- **The data**
·····
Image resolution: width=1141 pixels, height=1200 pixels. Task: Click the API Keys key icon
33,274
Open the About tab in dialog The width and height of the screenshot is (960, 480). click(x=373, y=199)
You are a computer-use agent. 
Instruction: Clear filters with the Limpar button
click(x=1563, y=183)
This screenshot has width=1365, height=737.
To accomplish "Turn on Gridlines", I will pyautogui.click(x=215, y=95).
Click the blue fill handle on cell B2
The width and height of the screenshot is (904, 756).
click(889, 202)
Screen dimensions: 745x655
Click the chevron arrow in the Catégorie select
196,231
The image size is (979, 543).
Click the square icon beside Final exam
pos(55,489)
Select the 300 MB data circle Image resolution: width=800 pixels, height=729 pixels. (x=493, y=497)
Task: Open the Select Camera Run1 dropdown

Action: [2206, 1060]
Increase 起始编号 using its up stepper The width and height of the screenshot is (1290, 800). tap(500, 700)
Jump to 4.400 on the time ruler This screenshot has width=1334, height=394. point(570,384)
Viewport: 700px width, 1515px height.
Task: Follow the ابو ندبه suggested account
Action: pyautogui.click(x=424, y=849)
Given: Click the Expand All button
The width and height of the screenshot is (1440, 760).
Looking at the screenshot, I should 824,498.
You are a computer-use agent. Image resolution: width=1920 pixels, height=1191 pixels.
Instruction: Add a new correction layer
·····
- **Your objective**
Reproduce every one of the entries above verbatim, keeping each line as it appears.

- **Response to the task**
Image resolution: width=1141 pixels, height=1200 pixels. Task: Click the API Keys key icon
33,274
Open the About tab in dialog The width and height of the screenshot is (960, 480). click(x=373, y=199)
You are a computer-use agent. 
Instruction: Clear filters with the Limpar button
click(x=1563, y=183)
This screenshot has width=1365, height=737.
To accomplish "Turn on Gridlines", I will pyautogui.click(x=215, y=95).
Click the blue fill handle on cell B2
The width and height of the screenshot is (904, 756).
click(889, 202)
Screen dimensions: 745x655
Click the chevron arrow in the Catégorie select
196,231
The image size is (979, 543).
Click the square icon beside Final exam
pos(55,489)
Select the 300 MB data circle Image resolution: width=800 pixels, height=729 pixels. (x=493, y=497)
Task: Open the Select Camera Run1 dropdown

Action: [2206, 1060]
Increase 起始编号 using its up stepper The width and height of the screenshot is (1290, 800). tap(500, 700)
Jump to 4.400 on the time ruler This screenshot has width=1334, height=394. point(570,384)
Viewport: 700px width, 1515px height.
Task: Follow the ابو ندبه suggested account
Action: pyautogui.click(x=424, y=849)
Given: Click the Expand All button
The width and height of the screenshot is (1440, 760).
Looking at the screenshot, I should 824,498.
You are a computer-use agent. Image resolution: width=1920 pixels, height=1191 pixels.
Instruction: Add a new correction layer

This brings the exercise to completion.